Я начал в Петербурге писать повесть «Движения», но там я жил в шумной гостинице, а для того, чтобы писать повесть дальше, мне нужно было уединиться в тишине. Я, конечно, мог бы для этой цели поехать к себе в Алушту, но повесть нужно было писать к каждой выходящей книжке журнала «Современный мир», который издавался в Петербурге, и для меня важен и дорог был каждый день. Так я очутился в Куоккале, на даче «Казиночка».
Я, конечно, не мог не знать, что здесь же, в Куоккале, только где-то довольно далеко от станции, живет Илья Ефимович на своей даче «Пенаты», но я не удосужился посмотреть, где эти «Пенаты»: работа над повестью была спешная.
Однажды вечером при керосиновой лампе я сидел за своим столом и писал на верхнем этаже, в единственной комнате, которая отапливалась (всех комнат было девять), как вдруг донесся до меня кошачий концерт снизу.
Я хорошо помнил, что затворил входную дверь нижнего этажа, откуда же взялись там коты с их воплями?
Совершенно возмущенный котами, я выскочил из своей комнаты, держа лампу в руке.
– Ах вы, окаянные черти! – кричал я, стараясь осветить лампой место схватки котов, и... увидел Илью Ефимовича Репина рядом с закутанной в теплый вязаный платок его женой, как потом я узнал, Натальей Борисовной Нордман (Северовой).
Илья Ефимович в распахнутой меховой шубе снял шапку и проговорил несколько как будто сконфуженно:
– Простите великодушно! Мы думали, что попали к Корнею Ивановичу Чуковскому!
– Дача Чуковского через одну в этом же порядке, если идти налево, – сказал я, гораздо более сконфуженный, чем Репин.
Еще раз извинившись, Репины ушли, а я вошел к себе в полном смятении чувств.
Из этого состояния вывел меня Чуковский, который не больше как через пять минут появился у меня, пальто внакидку.
– Что это вы накричали на Илью Ефимовича?

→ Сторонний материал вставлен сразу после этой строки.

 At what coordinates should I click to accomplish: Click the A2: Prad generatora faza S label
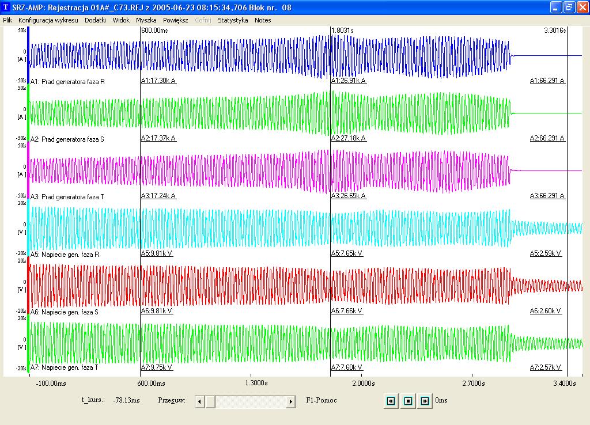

Пойдемте со мною вместе извинитесь, а то он вне себя от страха!
Я, конечно, пошел и увидел, что Репин очень весел.
Встретил он меня патетически:
– Мальчишкой в Чугуеве босиком по улицам я бегал – никто на меня так не кричал!..
– Да ведь я не на вас кричал, Илья Ефимович, – на котов!.. – пробовал я вставить, но он заготовил целую речь и продолжал:
– В иконописной мастерской работал – никто на меня так не кричал! В Академию художеств поступил – никто на меня так не кричал! В Италии был – никто на меня так не кричал!
С каждой фразой он становился все патетичнее.
– Ректором Академии стал – никто на меня так не кричал!..
Дальше я уж не стал слушать, расхохотался и завертелся с ним по комнате.
– Сколько вам лет, Илья Ефимович? – спросил я его минуту спустя.
– Семьдесят! – сказал он.
– Ох, что-то вы прибавляете, позвольте-ка!
Я припомнил, что он родился в 1844 году, так что ему было тогда, значит, шестьдесят пять лет.
Мне самому было тогда тридцать четыре года, и я уже давно бросил занятия живописью, однако именно живопись определила многое в моих писательских средствах, в моем новаторстве, которое критикам того времени «резало глаза».